## Supplied text
PCOS Infertility Image

Have you heard the term PCOS? It’s not a new texting lingo, nor is it a fancy new job title.

PCOS, or polycystic ovary syndrome, is a health condition where your body forms little fluid pockets on its ovaries. These fluid bubbles hold immature eggs, and in PCOS the eggs are not released regularly like they should be. Since you don’t ovulate (release eggs) normally with PCOS, you may experience irregular or missing periods.

Scientists aren’t completely sure what causes PCOS, but they have recognized that it can affect a woman’s fertility.

What does PCOS mean for fertility?

An estimated 70-80% of women with PCOS also experience difficulty getting pregnant. This is because PCOS makes it difficult for your body to ovulate, meaning that your ovaries are not releasing eggs regularly every month. With your eggs being less consistently released, it means that there’s less opportunity for fertilization and less opportunity to get pregnant.

If you have been diagnosed with PCOS, it doesn’t necessarily mean that you won’t get pregnant. But it may be more challenging to do so. You should consider speaking with your healthcare provider about medical treatments to improve your chances.

What medical treatments are used in PCOS infertility?

Depending on your current health and wellness, your doctor may recommend some lifestyle change. This could include increasing your exercise routine, eating a healthy diet, decreasing any tobacco or alcohol consumption, and weight loss if appropriate.

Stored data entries
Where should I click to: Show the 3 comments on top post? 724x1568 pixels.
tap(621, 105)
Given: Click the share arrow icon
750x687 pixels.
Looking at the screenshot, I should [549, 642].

## Prompt 1
Write out the portion of the PCOS text that begins at the words "Have you heard" and stops after the words "a woman’s fertility.".
## Prompt 2
According to the PCOS text, what share of women with PCOS also have difficulty getting pregnant?
You can leave the rows aside.

## Answer area 1
Have you heard the term PCOS? It’s not a new texting lingo, nor is it a fancy new job title.

PCOS, or polycystic ovary syndrome, is a health condition where your body forms little fluid pockets on its ovaries. These fluid bubbles hold immature eggs, and in PCOS the eggs are not released regularly like they should be. Since you don’t ovulate (release eggs) normally with PCOS, you may experience irregular or missing periods.

Scientists aren’t completely sure what causes PCOS, but they have recognized that it can affect a woman’s fertility.

## Answer area 2
An estimated 70-80%.